I have two questions about Plane 14 language tags as specified in
Technical Report #7:
1. Does anyone know of any implementation that interprets language tags
and actually does something with the result? I'm not looking for
code, just information and ideas.
2. (Ken and Glenn) Can you explain in a little more detail the rationale
for lowercasing the entire language tag? It seems that if RFC 1766
is the model to be followed, then the RFC 1766 casing convention
(lowercase for language, uppercase for country) might be preferred.
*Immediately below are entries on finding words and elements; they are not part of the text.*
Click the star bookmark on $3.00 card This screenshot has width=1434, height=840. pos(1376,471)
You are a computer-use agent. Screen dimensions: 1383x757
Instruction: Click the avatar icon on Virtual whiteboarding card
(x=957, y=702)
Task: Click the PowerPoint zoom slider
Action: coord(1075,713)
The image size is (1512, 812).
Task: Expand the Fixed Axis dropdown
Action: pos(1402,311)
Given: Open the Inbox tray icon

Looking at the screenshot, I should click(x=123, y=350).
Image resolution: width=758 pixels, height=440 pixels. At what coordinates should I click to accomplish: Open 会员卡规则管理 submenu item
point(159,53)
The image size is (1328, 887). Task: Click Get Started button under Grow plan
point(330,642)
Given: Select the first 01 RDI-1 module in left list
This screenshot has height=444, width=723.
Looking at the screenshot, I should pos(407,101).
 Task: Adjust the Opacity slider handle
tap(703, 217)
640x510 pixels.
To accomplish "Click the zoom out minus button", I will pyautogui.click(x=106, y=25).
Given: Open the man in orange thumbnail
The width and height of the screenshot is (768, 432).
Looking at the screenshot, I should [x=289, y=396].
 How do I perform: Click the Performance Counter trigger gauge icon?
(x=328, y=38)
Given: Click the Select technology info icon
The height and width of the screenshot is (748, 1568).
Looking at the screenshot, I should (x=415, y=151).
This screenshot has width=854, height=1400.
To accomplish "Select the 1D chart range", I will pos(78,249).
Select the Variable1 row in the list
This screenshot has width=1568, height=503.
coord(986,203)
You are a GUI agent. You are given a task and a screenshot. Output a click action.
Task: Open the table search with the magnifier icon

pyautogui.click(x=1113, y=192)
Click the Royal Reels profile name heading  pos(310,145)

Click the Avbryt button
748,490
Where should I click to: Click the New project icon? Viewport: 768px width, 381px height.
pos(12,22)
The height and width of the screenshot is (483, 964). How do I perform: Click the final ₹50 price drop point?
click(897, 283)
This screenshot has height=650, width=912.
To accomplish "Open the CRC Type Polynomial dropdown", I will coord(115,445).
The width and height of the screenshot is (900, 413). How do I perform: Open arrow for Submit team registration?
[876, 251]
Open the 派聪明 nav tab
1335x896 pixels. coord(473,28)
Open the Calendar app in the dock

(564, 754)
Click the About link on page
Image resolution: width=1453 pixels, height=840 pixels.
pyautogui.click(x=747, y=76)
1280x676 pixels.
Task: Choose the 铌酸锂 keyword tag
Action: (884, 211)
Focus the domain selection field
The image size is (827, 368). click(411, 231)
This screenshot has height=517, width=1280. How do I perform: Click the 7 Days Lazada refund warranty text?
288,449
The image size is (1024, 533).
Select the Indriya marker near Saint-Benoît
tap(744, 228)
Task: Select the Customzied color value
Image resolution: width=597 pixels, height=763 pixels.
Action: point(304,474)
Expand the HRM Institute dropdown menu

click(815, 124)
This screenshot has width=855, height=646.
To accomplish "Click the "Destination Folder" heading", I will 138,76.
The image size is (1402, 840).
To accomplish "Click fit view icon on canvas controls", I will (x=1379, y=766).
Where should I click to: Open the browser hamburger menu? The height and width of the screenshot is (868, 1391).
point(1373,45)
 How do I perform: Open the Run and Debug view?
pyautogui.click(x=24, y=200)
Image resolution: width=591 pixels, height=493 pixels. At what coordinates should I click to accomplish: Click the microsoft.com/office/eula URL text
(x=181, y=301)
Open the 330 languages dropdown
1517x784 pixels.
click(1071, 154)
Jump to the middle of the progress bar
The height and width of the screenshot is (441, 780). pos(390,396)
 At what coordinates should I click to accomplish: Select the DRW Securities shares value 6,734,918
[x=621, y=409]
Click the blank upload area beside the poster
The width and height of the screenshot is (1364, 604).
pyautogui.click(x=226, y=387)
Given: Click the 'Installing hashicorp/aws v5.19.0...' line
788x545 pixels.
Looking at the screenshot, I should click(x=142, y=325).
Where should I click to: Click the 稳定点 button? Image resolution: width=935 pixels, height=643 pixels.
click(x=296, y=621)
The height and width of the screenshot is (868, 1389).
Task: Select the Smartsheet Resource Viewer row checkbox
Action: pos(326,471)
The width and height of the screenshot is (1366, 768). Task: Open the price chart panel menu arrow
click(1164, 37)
The exact text in the TR follows:
> Since RFC 1766 specifies that language tags are not case significant,
> it is recommended that for language tags, the entire tag be lowercased
> before conversion to Plane 14 tag characters. (This would not be
> required for Unicode conformance, but should be followed as general
> practice by protocols making use of RFC 1766 language tags, to simplify
> and speed up the processing for operations which need to identify or
> ignore language tags embedded in text.) Lowercasing, rather than
> uppercasing, is recommended because it follows the majority practice of
> expressing language tag values in lowercase letters.
I guess I don't see how lowercasing the entire tag simplifies or
speeds up anything, since the hyphen which separates language from
country is outside the range of lowercase letters anyway and
processes that want to ignore LT's must ignore the entire range from
U+E0000 through U+E007F.
Thanks for any pointers,
-Doug Ewell
Fullerton, California